Era hora de esperar. Aos poucos, as vítimas se encolhiam no alto do Morro do Papagaio temendo por suas vidas. Inseguros, esperavam o rompimento de outra barragem, também sem nenhum aviso. Helicópteros de grandes emissoras sobrevoavam o percurso da lama e ansiavam por imagens exclusivas. Viaturas e ambulâncias aguardavam alguém para socorrer. Só aguardavam, pois a lama impedia o resgate imediato. Naquele dia, a escuridão chegou mais cedo e aguçou outros sentidos além da visão. O olfato reclamava a podridão que chegava às narinas. Ninguém foi capaz de pregar os olhos.
Inclusive Luciana. Mesmo em segurança, era impossível descansar: ficou em alerta o tempo todo na espera da chegada dos desabrigados.
O sol terminara o espetáculo quando os primeiros moradores de Bento Rodrigues e Paracatu chegaram ao complexo esportivo
Enquanto isso na Arena Mariana…
Como uma procissão, vagavam em direção do nada, em busca de fé e explicações. Alguns, separados da família, choravam a incerteza.
Na fila do credenciamento, um nome: Nívea Aparecida da Silva, moradora de Paracatu de Baixo. “Meu patrimônio, senhora?
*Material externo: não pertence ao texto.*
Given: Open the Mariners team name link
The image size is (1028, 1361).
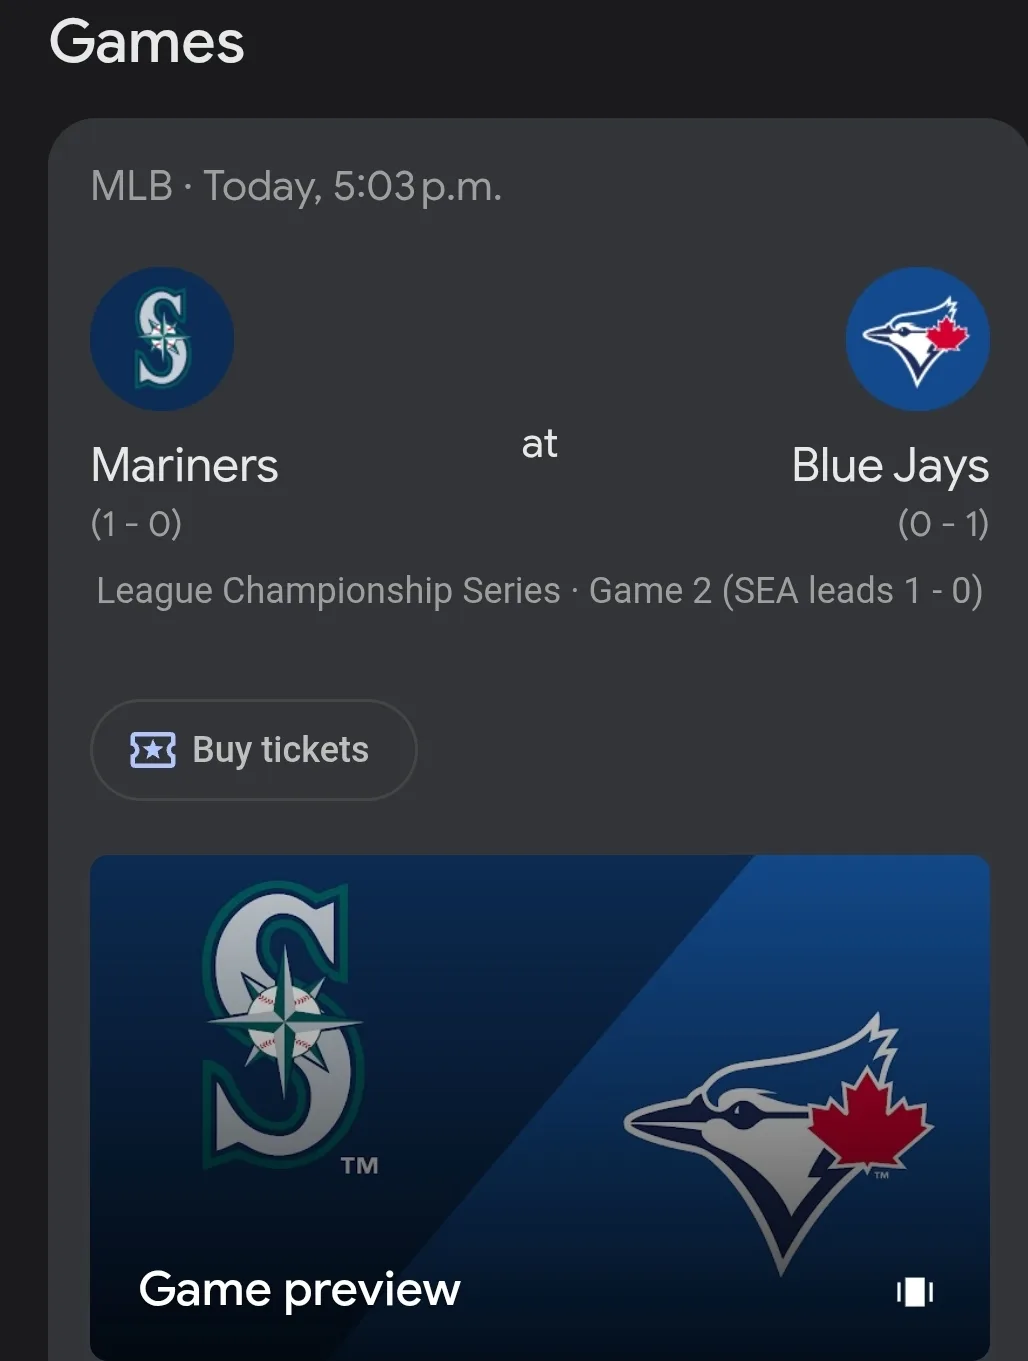Looking at the screenshot, I should [x=185, y=465].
Dez filhos pra criar e uma caixa d’água, sem lugar pra colocar.” Todos eram corpos exaustos se arrastando entre os degraus da arquibancada, onde mães esperavam filhos e jornalistas, informações. “A cidade estava um caos. Tem gente que falava: atingiu só o campo de Bento. Outros, que o lamaçal cobriu o povoado”.
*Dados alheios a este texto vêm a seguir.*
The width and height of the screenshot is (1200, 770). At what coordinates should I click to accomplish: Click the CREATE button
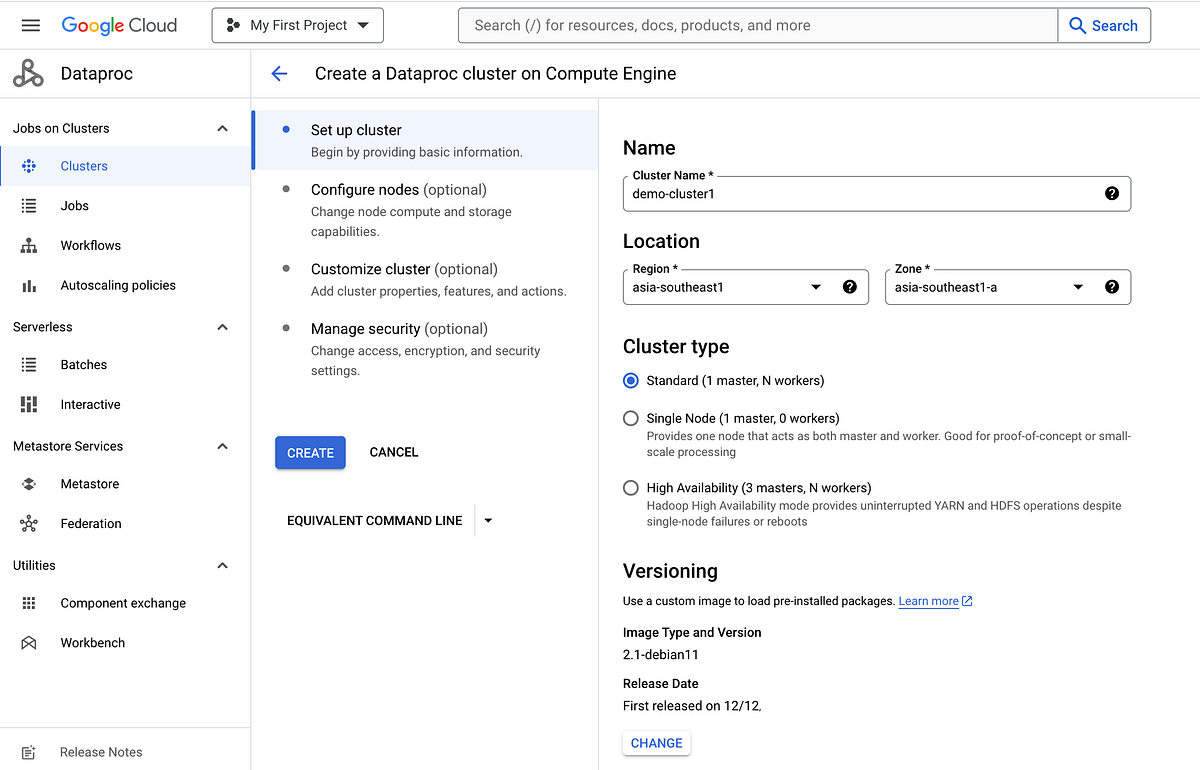pos(310,452)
O primeiro inquérito policial referente ao rompimento da barragem do Fundão, concluído em 23 de fevereiro de 2016 pela Polícia Civil de Minas Gerais, confirmou 17 mortes, entre funcionários e pessoas locais. No documento, ainda constavam os nomes de mais duas pessoas — um funcionário da Samarco e um terceirizado da mineradora — contabilizados como desaparecidos, mas também considerados vítimas fatais pela Polícia Civil , totalizando 19 mortos.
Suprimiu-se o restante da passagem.